Spanish murderer (born 1975)

David Oubel Renedo (born 26 April 1975) is a Spanish murderer who killed his two daughters Candela and Amaia, aged 9 and 4 respectively, in Moraña, Galicia, on 31 July 2015.

Oubel received the landmark of being the first person sentenced to life imprisonment in Spain (prisión permanente revisable) since the relevant legislation was passed in March 2015 and enacted at the start of July. Oubel was convicted on 6 July 2017.

==Background==
Oubel was born and raised in Avilés in Asturias. Oubel confessed to his crimes in court, but did not explain a motive, and denied that he had a mental illness. The prosecutor Alejandro Pazos believed that Oubel was not mentally ill, but had elements of narcissistic and psychopathic personalities. Oubel received the maximum penalty due to the aggravating factors of malice aforethought – he sedated his victims – the age of his victims and his parental responsibility to them. Oubel was also banned from contacting their mother for 30 years, and made to pay her €300,000 in compensation.

==Arrest and aftermath==
From his arrest, Oubel was detained in the Villahierro prison near León and was only held in Galicia during his trial. For reasons of security he remains in Villahierro instead of serving his sentence in Galicia or his native Asturias. Jose Enrique Abuín Gey, aka "El Chicle", another Galician serving a life sentence for the murder of Diana Quer, is also incarcerated there. Prison staff have described Oubel as an isolated man who does not speak to staff or inmates.

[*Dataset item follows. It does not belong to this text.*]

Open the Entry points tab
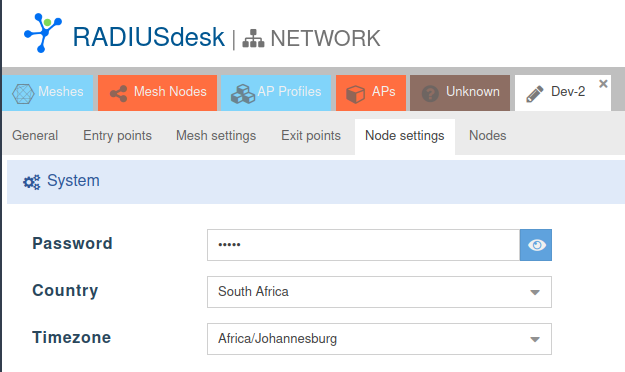 [118, 136]
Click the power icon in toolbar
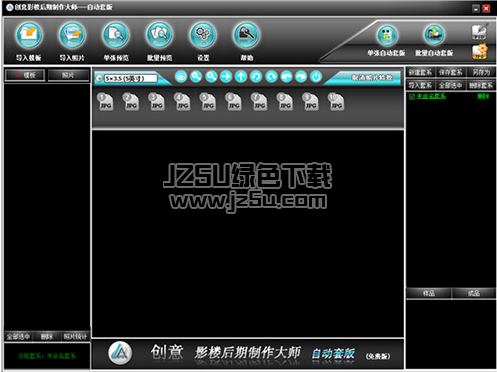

In March 2020, Oubel was sentenced to another three and a half years in prison for appropriating €69,651 from eight homeowner associations between 2012 and 2015.

In 2022, the mother of the girls criticised a television company for approaching her for a docuseries about the murders. While she said no to any involvement, the producers then said that the events were in the public interest and could be dramatised without her permission.

By June 2023, Oubel had only paid €258 of the €300,000 compensation to the mother, compared to her legal expenses of €20,000. The mother, who had to move house and was unable to work due to grief, said that the state should pay compensation to families of murder victims, as it is in the case of terrorism.